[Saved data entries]
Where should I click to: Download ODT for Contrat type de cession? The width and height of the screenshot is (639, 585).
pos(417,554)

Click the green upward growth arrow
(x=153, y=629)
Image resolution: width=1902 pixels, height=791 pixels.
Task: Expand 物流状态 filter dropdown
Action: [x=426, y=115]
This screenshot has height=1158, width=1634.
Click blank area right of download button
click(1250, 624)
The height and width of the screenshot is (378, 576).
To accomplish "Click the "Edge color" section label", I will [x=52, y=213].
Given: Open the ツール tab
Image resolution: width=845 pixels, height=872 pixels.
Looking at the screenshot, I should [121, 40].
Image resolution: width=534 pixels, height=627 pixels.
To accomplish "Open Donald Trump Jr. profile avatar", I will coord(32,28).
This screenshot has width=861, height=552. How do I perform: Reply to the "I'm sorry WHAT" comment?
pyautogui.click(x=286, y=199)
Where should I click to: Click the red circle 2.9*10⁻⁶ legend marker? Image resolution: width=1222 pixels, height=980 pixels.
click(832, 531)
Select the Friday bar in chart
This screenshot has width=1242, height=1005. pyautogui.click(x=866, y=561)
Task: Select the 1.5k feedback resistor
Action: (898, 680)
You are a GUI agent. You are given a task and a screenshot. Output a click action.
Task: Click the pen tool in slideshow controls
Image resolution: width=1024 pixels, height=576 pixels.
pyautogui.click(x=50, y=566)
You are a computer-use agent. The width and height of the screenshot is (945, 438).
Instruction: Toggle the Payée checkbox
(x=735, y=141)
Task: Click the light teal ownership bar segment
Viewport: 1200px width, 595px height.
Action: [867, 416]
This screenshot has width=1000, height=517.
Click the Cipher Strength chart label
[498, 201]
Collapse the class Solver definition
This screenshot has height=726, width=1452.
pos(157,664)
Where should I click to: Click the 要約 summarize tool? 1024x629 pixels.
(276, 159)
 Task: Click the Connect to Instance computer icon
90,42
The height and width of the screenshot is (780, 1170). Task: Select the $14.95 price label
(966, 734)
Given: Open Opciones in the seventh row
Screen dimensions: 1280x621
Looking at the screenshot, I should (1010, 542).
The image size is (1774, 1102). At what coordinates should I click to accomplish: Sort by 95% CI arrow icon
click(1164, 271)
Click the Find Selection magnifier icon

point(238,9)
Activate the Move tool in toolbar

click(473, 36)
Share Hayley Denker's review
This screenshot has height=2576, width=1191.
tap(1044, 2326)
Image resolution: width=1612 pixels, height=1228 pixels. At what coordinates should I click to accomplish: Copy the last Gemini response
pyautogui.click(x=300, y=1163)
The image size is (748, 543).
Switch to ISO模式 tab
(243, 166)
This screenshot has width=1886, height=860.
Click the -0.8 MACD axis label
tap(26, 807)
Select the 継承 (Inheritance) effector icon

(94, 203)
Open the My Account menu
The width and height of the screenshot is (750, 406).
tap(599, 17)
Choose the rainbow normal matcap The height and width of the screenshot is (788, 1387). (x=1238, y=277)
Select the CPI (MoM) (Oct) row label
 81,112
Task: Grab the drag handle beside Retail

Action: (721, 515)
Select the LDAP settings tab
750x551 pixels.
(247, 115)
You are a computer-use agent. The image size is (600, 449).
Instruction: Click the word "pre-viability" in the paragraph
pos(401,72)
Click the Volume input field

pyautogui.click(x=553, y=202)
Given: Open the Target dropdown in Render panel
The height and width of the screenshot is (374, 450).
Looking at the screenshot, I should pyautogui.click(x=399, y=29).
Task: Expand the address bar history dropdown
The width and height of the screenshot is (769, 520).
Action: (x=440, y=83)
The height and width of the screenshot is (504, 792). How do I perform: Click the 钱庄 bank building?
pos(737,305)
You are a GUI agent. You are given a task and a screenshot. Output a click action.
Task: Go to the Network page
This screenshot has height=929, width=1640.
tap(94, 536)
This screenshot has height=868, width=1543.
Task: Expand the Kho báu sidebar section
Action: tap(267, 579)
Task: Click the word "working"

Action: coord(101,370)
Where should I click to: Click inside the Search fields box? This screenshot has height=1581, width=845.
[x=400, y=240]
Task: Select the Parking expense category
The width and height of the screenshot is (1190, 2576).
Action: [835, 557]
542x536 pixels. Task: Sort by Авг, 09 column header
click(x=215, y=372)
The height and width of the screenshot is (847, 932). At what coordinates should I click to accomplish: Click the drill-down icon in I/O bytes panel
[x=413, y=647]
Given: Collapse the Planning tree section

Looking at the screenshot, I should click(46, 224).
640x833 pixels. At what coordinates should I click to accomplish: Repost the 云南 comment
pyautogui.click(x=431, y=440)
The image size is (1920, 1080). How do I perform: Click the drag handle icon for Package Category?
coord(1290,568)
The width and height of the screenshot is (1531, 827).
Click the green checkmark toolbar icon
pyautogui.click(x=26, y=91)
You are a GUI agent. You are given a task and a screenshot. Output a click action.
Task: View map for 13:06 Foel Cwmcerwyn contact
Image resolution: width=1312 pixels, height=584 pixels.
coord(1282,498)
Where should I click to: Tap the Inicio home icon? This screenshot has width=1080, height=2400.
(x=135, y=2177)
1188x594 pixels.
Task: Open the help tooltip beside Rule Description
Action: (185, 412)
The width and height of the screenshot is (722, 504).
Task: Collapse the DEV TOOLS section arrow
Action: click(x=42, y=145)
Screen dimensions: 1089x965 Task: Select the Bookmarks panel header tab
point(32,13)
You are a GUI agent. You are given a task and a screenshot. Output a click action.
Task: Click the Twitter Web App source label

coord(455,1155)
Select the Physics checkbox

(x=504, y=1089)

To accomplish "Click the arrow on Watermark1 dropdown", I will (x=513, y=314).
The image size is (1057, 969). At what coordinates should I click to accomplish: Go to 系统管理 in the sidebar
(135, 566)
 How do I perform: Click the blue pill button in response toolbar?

**Task item:**
The reply must repeat all of the records precisely.

**Answer section:**
Where should I click to: Download ODT for Contrat type de cession? The width and height of the screenshot is (639, 585).
pos(417,554)

Click the green upward growth arrow
(x=153, y=629)
Image resolution: width=1902 pixels, height=791 pixels.
Task: Expand 物流状态 filter dropdown
Action: [x=426, y=115]
This screenshot has height=1158, width=1634.
Click blank area right of download button
click(1250, 624)
The height and width of the screenshot is (378, 576).
To accomplish "Click the "Edge color" section label", I will [x=52, y=213].
Given: Open the ツール tab
Image resolution: width=845 pixels, height=872 pixels.
Looking at the screenshot, I should [121, 40].
Image resolution: width=534 pixels, height=627 pixels.
To accomplish "Open Donald Trump Jr. profile avatar", I will coord(32,28).
This screenshot has width=861, height=552. How do I perform: Reply to the "I'm sorry WHAT" comment?
pyautogui.click(x=286, y=199)
Where should I click to: Click the red circle 2.9*10⁻⁶ legend marker? Image resolution: width=1222 pixels, height=980 pixels.
click(832, 531)
Select the Friday bar in chart
This screenshot has width=1242, height=1005. pyautogui.click(x=866, y=561)
Task: Select the 1.5k feedback resistor
Action: (898, 680)
You are a GUI agent. You are given a task and a screenshot. Output a click action.
Task: Click the pen tool in slideshow controls
Image resolution: width=1024 pixels, height=576 pixels.
pyautogui.click(x=50, y=566)
You are a computer-use agent. The width and height of the screenshot is (945, 438).
Instruction: Toggle the Payée checkbox
(x=735, y=141)
Task: Click the light teal ownership bar segment
Viewport: 1200px width, 595px height.
Action: [867, 416]
This screenshot has width=1000, height=517.
Click the Cipher Strength chart label
[498, 201]
Collapse the class Solver definition
This screenshot has height=726, width=1452.
pos(157,664)
Where should I click to: Click the 要約 summarize tool? 1024x629 pixels.
(276, 159)
 Task: Click the Connect to Instance computer icon
90,42
The height and width of the screenshot is (780, 1170). Task: Select the $14.95 price label
(966, 734)
Given: Open Opciones in the seventh row
Screen dimensions: 1280x621
Looking at the screenshot, I should (1010, 542).
The image size is (1774, 1102). At what coordinates should I click to accomplish: Sort by 95% CI arrow icon
click(1164, 271)
Click the Find Selection magnifier icon

point(238,9)
Activate the Move tool in toolbar

click(473, 36)
Share Hayley Denker's review
This screenshot has height=2576, width=1191.
tap(1044, 2326)
Image resolution: width=1612 pixels, height=1228 pixels. At what coordinates should I click to accomplish: Copy the last Gemini response
pyautogui.click(x=300, y=1163)
The image size is (748, 543).
Switch to ISO模式 tab
(243, 166)
This screenshot has width=1886, height=860.
Click the -0.8 MACD axis label
tap(26, 807)
Select the 継承 (Inheritance) effector icon

(94, 203)
Open the My Account menu
The width and height of the screenshot is (750, 406).
tap(599, 17)
Choose the rainbow normal matcap The height and width of the screenshot is (788, 1387). (x=1238, y=277)
Select the CPI (MoM) (Oct) row label
 81,112
Task: Grab the drag handle beside Retail

Action: (721, 515)
Select the LDAP settings tab
750x551 pixels.
(247, 115)
You are a computer-use agent. The image size is (600, 449).
Instruction: Click the word "pre-viability" in the paragraph
pos(401,72)
Click the Volume input field

pyautogui.click(x=553, y=202)
Given: Open the Target dropdown in Render panel
The height and width of the screenshot is (374, 450).
Looking at the screenshot, I should pyautogui.click(x=399, y=29).
Task: Expand the address bar history dropdown
The width and height of the screenshot is (769, 520).
Action: (x=440, y=83)
The height and width of the screenshot is (504, 792). How do I perform: Click the 钱庄 bank building?
pos(737,305)
You are a GUI agent. You are given a task and a screenshot. Output a click action.
Task: Go to the Network page
This screenshot has height=929, width=1640.
tap(94, 536)
This screenshot has height=868, width=1543.
Task: Expand the Kho báu sidebar section
Action: tap(267, 579)
Task: Click the word "working"

Action: coord(101,370)
Where should I click to: Click inside the Search fields box? This screenshot has height=1581, width=845.
[x=400, y=240]
Task: Select the Parking expense category
The width and height of the screenshot is (1190, 2576).
Action: [835, 557]
542x536 pixels. Task: Sort by Авг, 09 column header
click(x=215, y=372)
The height and width of the screenshot is (847, 932). At what coordinates should I click to accomplish: Click the drill-down icon in I/O bytes panel
[x=413, y=647]
Given: Collapse the Planning tree section

Looking at the screenshot, I should click(46, 224).
640x833 pixels. At what coordinates should I click to accomplish: Repost the 云南 comment
pyautogui.click(x=431, y=440)
The image size is (1920, 1080). How do I perform: Click the drag handle icon for Package Category?
coord(1290,568)
The width and height of the screenshot is (1531, 827).
Click the green checkmark toolbar icon
pyautogui.click(x=26, y=91)
You are a GUI agent. You are given a task and a screenshot. Output a click action.
Task: View map for 13:06 Foel Cwmcerwyn contact
Image resolution: width=1312 pixels, height=584 pixels.
coord(1282,498)
Where should I click to: Tap the Inicio home icon? This screenshot has width=1080, height=2400.
(x=135, y=2177)
1188x594 pixels.
Task: Open the help tooltip beside Rule Description
Action: (185, 412)
The width and height of the screenshot is (722, 504).
Task: Collapse the DEV TOOLS section arrow
Action: click(x=42, y=145)
Screen dimensions: 1089x965 Task: Select the Bookmarks panel header tab
point(32,13)
You are a GUI agent. You are given a task and a screenshot. Output a click action.
Task: Click the Twitter Web App source label

coord(455,1155)
Select the Physics checkbox

(x=504, y=1089)

To accomplish "Click the arrow on Watermark1 dropdown", I will (x=513, y=314).
The image size is (1057, 969). At what coordinates should I click to accomplish: Go to 系统管理 in the sidebar
(135, 566)
 How do I perform: Click the blue pill button in response toolbar?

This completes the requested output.